Proposal for RC --> NSIDC data transfer methodology: Rev. 1.11

Bruce Raup braup at nsidc.org
Thu Sep 27 10:22:02 MDT 2001


Hello all,

We need your feedback.  Below is a proposed scheme for transferring data
from Regional Centers to NSIDC.  We would appreciate any comments or
questions on it, sent either to me directly, or to this list.  The latter
is preferred, though, as it tends to stimulate further illuminating
discussion.

Thanks in advance,
Bruce

$Revision: 1.11 $
$Id: data_transfer_specification.txt,v 1.11 2001-09-27 10:00:22-06 braup Exp braup $


Title:  A Methodology for Transferring GLIMS Analysis Products from
Regional Centers to NSIDC.

Prepared by:  Bruce Raup and Siri Jodha Singh Khalsa,
              National Snow and Ice Data Center

CONTENTS

1.  INTRODUCTION
2.  SCALAR INFORMATION
3.  VELOCITY VECTORS
4.  LITERATURE REFERENCES
5.  GLACIER OUTLINES, OTHER VECTOR INFORMATION, AND TOPOLOGY
6.  PUTTING IT ALL TOGETHER

---------------------------------------------------------------------------

1.  INTRODUCTION

The following text outlines our proposal for transferring the results of
analyses performed at the Regional Centers to NSIDC for ingest into the
GLIMS data base.  It specifies the formats and conventions for the files
that would convey this data.  Multiple files will be required to transfer
the results of a single analysis.

The GLIMS database is designed to hold different types of information about
glaciers, necessitating different transfer formats.  The identifying and
descriptive information will be conveyed in an ASCII file using
Parameter-Value Language, or PVL.  Velocity vectors will also be in an
ASCII file, but in tab-separated-value (TSV) format.  The data that make up
glacier outlines, centerlines, and tiepoint regions will be in one or more
ESRI shapefiles, with accompanying index and database files.  Point
measurements can be included in the ASCII PVL file or in a shapefile.
Reference information (journal articles, etc.) will be in "tagged reference
format", along the lines of the Endnote text-based format.  Each of these
formats are described in more detail below.

2.  SCALAR INFORMATION

Most of the attributes in the GLIMS database can be represented in simple
"parameter = value" form.  This includes all the attributes in these
tables:

Glacier_Static
Glacier_Dynamic
Tiepoint_Region
Area_Histogram
Area_Histogram_Data
Vector_Set
Image
Instrument
Band
Point_Measurement
Reference_Point
Institution

The proposed format is:
 > Optional Label1
table1.field1 = a string
table1.field2 = a number     #this is a comment
table1.field3 = another string
#here is a comment on a separate line
 > Optional Label2
table2.field1 = a number
table2.field2 = a string
table2.field3 = another number

Notes:

a.
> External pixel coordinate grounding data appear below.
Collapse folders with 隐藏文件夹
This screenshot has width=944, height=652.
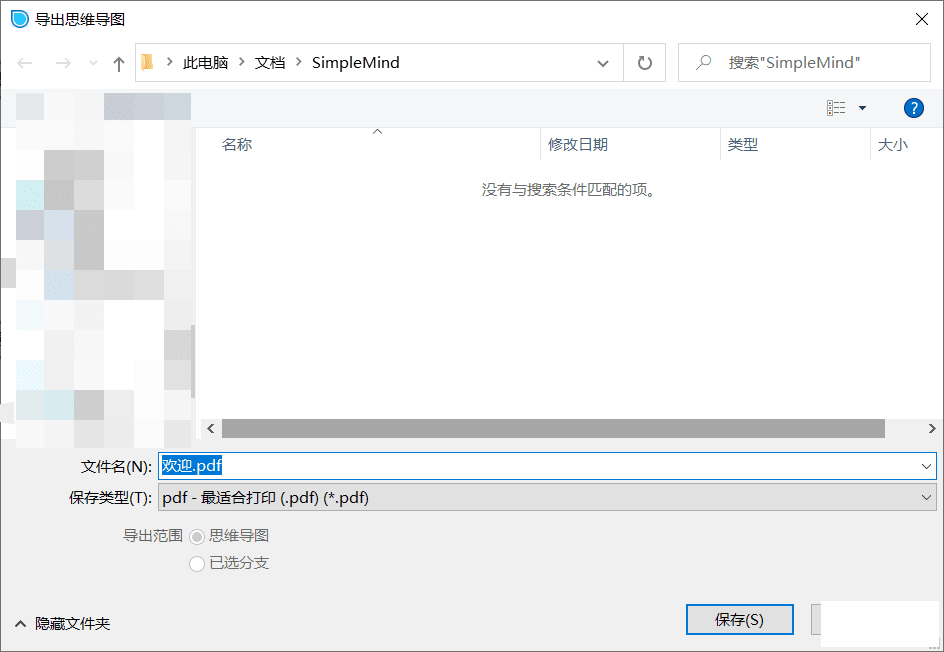(62, 623)
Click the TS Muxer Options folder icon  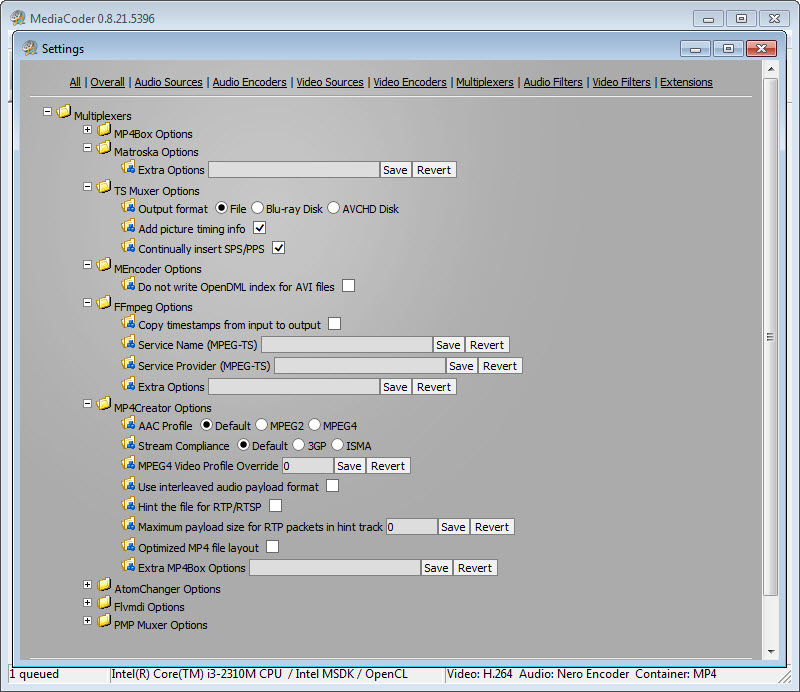[104, 188]
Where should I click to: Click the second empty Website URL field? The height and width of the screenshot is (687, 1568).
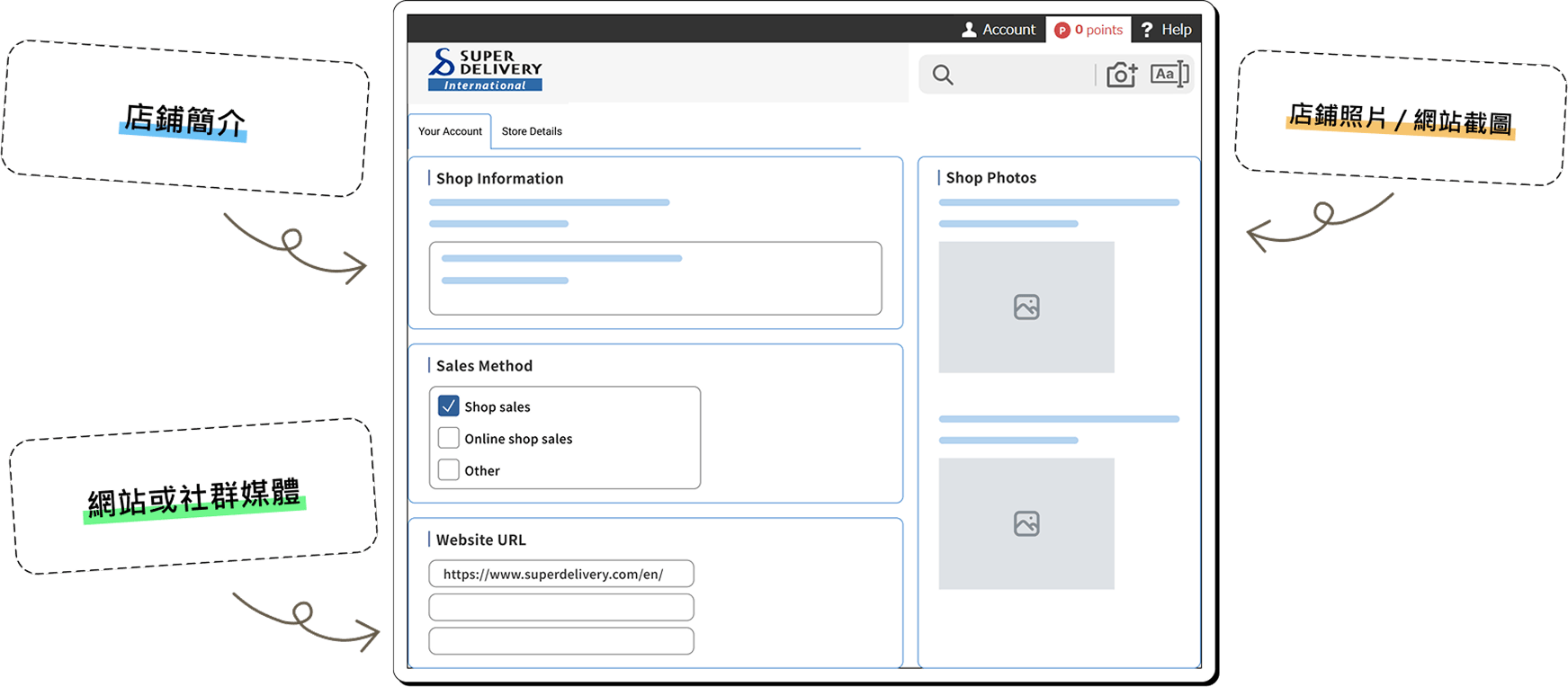pos(561,607)
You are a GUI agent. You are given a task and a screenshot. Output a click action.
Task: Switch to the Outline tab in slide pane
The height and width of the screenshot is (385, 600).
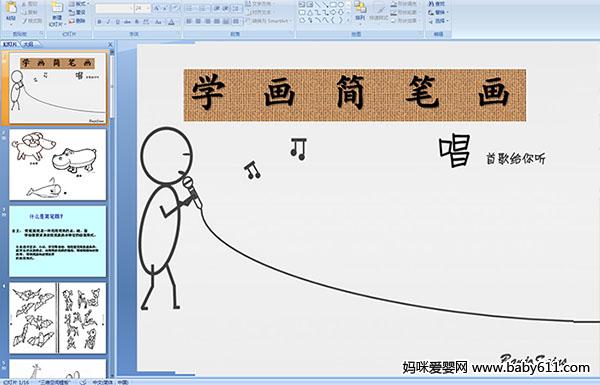click(x=28, y=44)
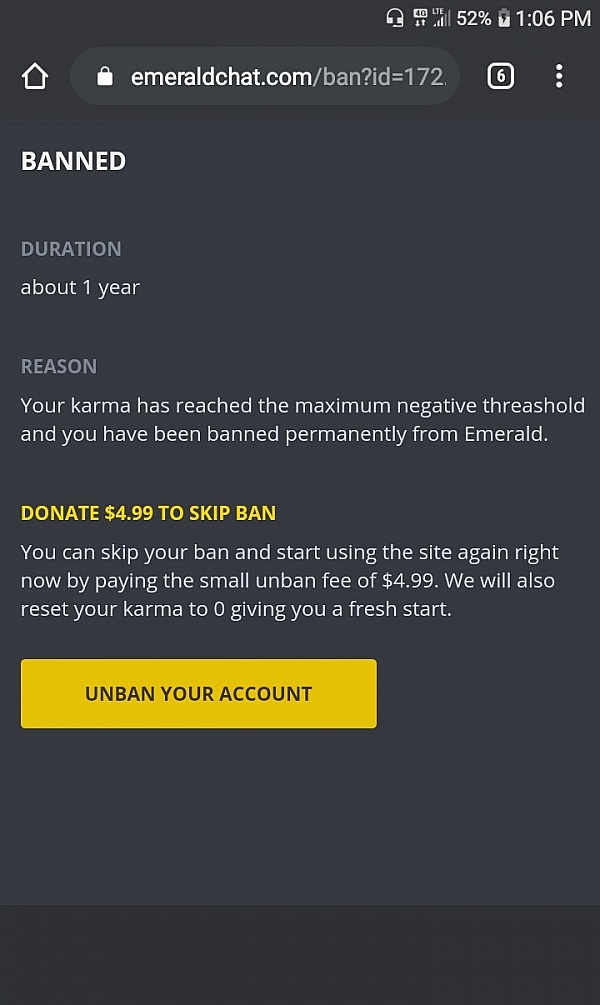Tap the browser home icon
The width and height of the screenshot is (600, 1005).
tap(35, 76)
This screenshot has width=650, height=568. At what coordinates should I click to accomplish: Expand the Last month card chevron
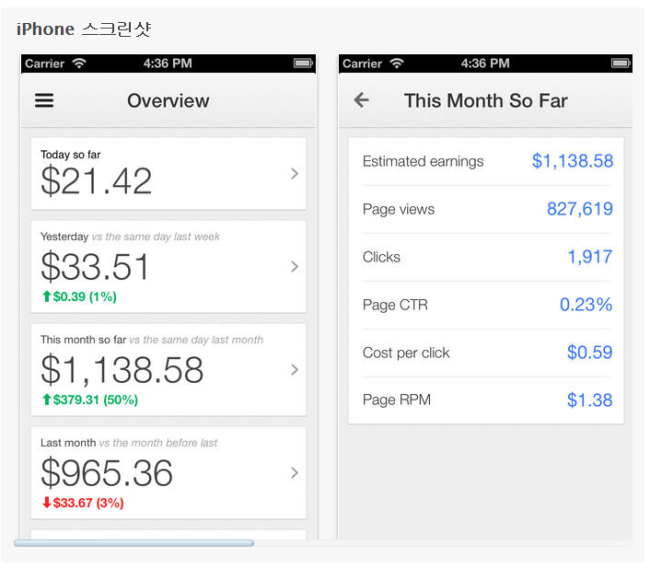(x=294, y=473)
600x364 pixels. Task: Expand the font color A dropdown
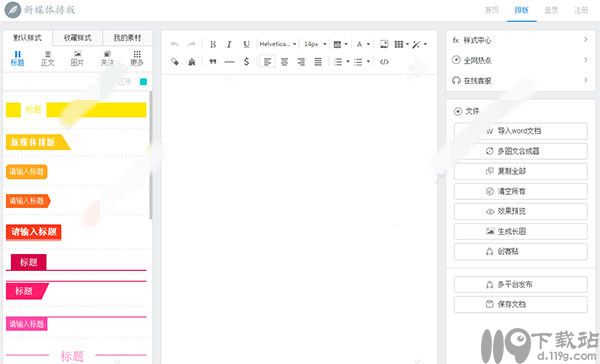click(363, 44)
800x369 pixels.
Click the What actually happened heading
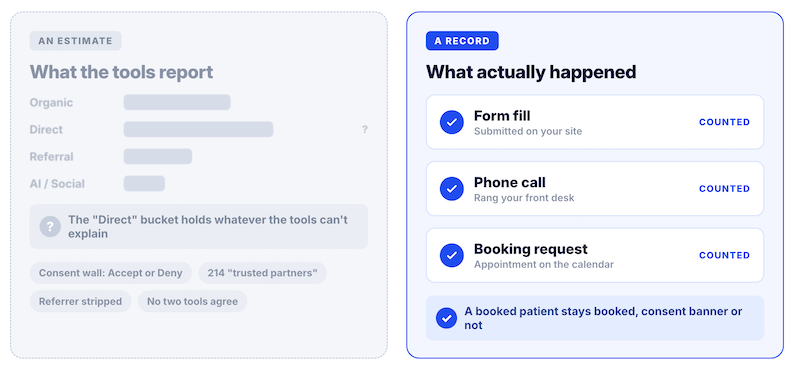[531, 72]
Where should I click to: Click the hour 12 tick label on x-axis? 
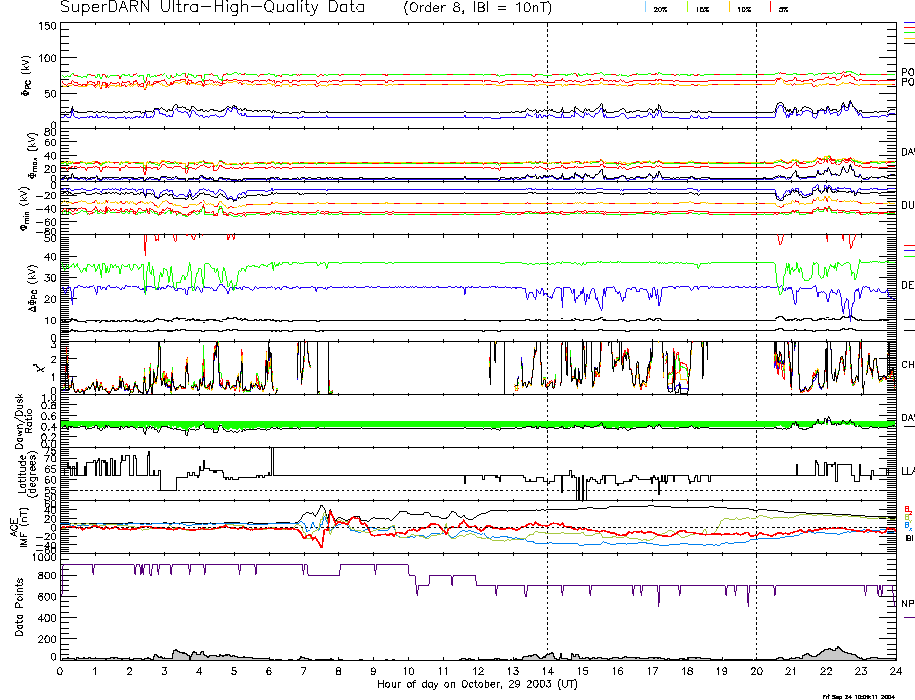(x=477, y=673)
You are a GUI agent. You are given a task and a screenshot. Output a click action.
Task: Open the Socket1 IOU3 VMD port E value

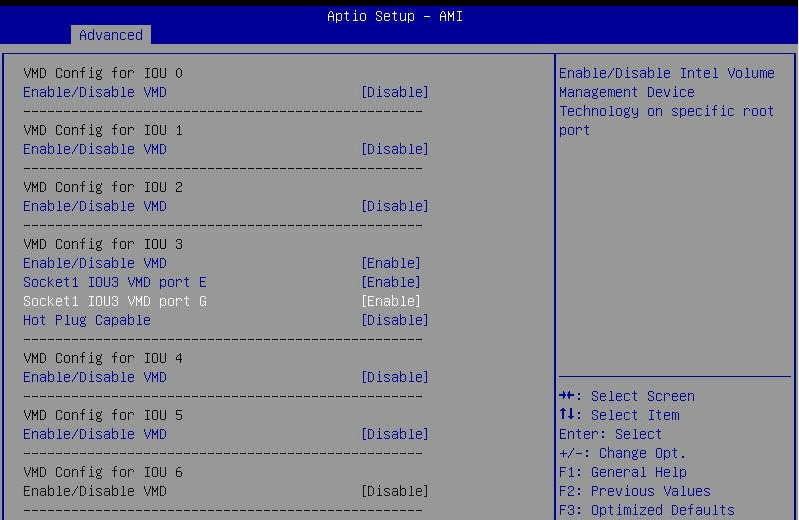pyautogui.click(x=390, y=282)
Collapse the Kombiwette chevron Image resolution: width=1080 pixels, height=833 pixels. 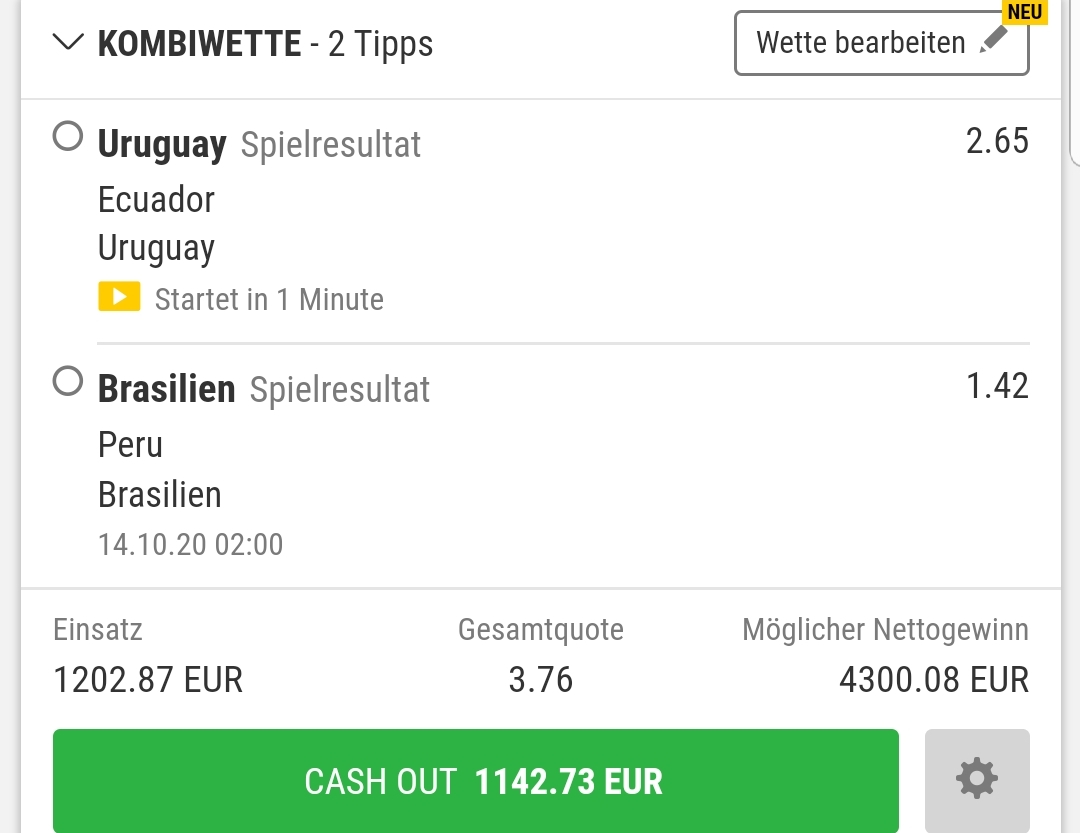[x=68, y=43]
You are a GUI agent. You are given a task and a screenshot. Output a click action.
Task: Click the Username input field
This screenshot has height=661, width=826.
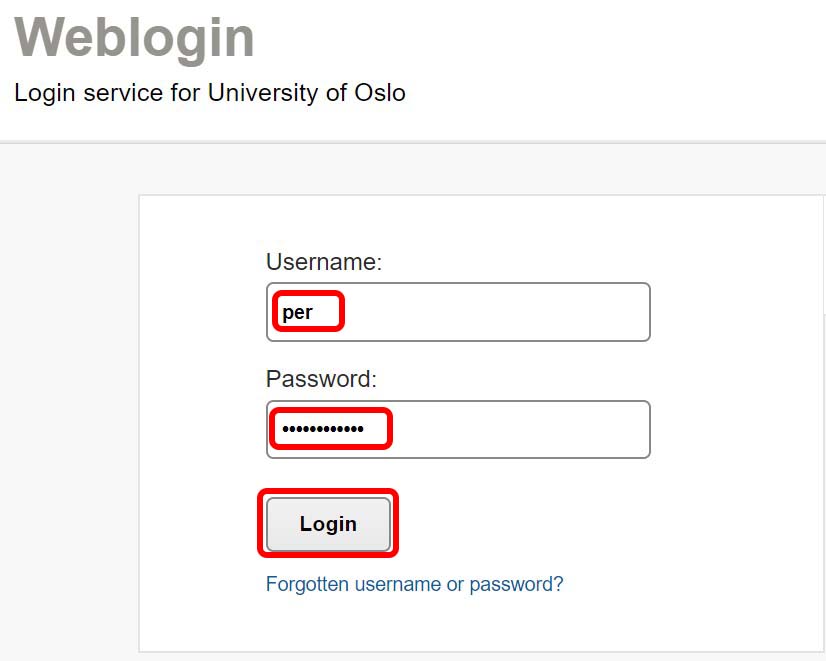coord(457,312)
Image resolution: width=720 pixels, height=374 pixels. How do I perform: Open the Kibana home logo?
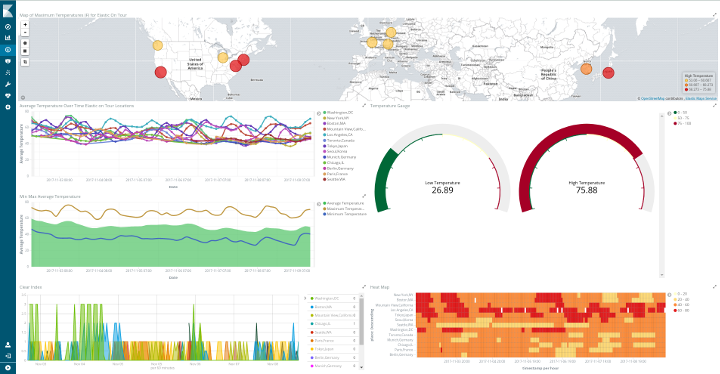7,10
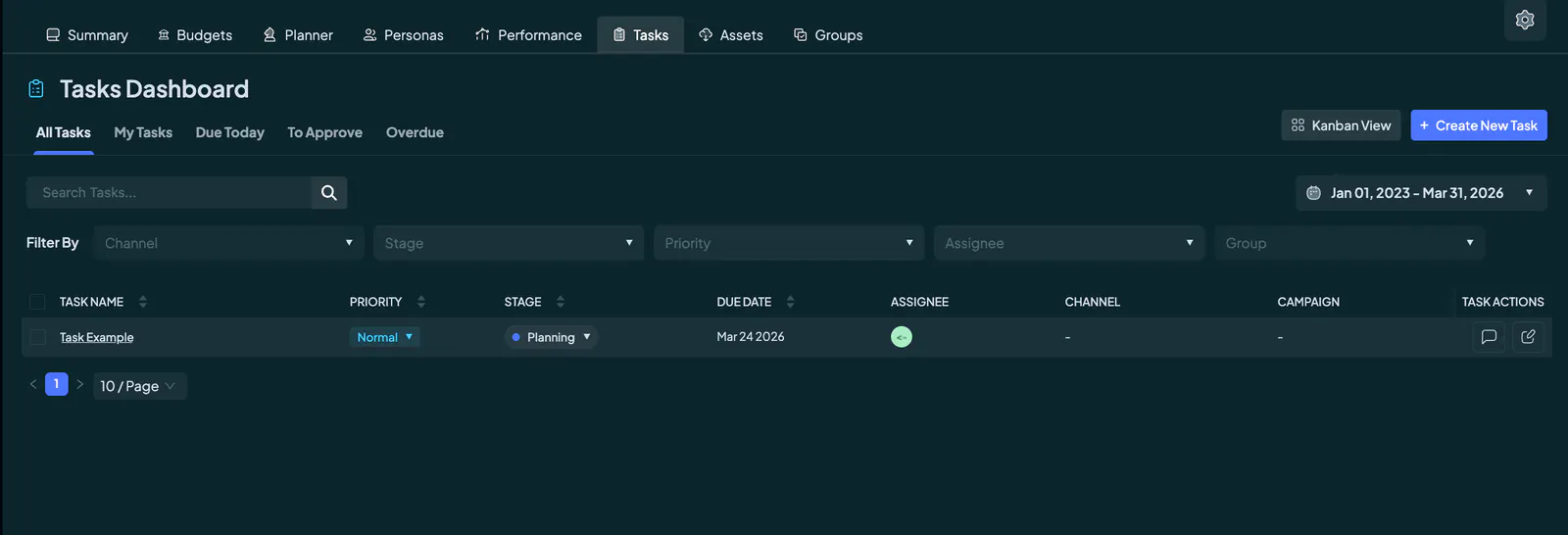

A line beginning with the ">" character begins a record (row) of a
   particular table.  This separates the entries for tables that have more
   than one row per analysis.

b. The "#" character begins comments, unless it is within quotation marks.
   Characters from the "#" to the end of the line are considered to be the
   comment.

c. Spaces on either side of the "=" are optional, and any number of them
   are allowed.

d. A submission will not have to duplicate information that doesn't vary,
   such as details of the institution or the instrument.  Thus, just
   institution_id or instrument_id will be adequate.

3.  VELOCITY VECTORS

For entries into the "Vector" table we propose a tab-separated-value
format.  Since a velocity analysis might consist of tens of thousands of
rows, we decided that a separate file using a more compact TSV, as opposed
to PVL, would be more efficient.  The format of this ASCII file will be

 > Optional Label
velocity data set identifier
x_value1 (tab) y_value1 (tab) delta_x1 (tab) delta_y1 (newline)
x_value2 (tab) y_value2 (tab) delta_x2 (tab) delta_y2 (newline)

Notes:

a. A line beginning with the ">" character begins a set of vectors. The
   next line contains the velocity data set identifier which must match a
   value for the field name "vel_set_id" in the "Vector_Set" table of a PVL
   file for the glacier it refers to.

b. The number of lines in a velocity set will be compared to the value for
   "num_vecs" in the corresponding entry in the PVL file for the
   "Vector_Set" table, if present.  If different, an error message will be
   issued and the RC contacted.

4.  LITERATURE REFERENCES

The "Reference_Document" table will store information about journal
articles and other reference documents.  The database is designed to hold
bibliographic information in two separate tables:  one table holds the
reference data in a tagged format, and the other table holds a dictionary
of all the tags.  The tags that we will use are those in the Endnote export
file format, described at
"http://www.ecst.csuchico.edu/~jacobsd/bib/formats/".  A Regional Center
need only supply references with those tags.  We define an additional
"custom" tag (%4) to associate with each entry a list of glacier IDs.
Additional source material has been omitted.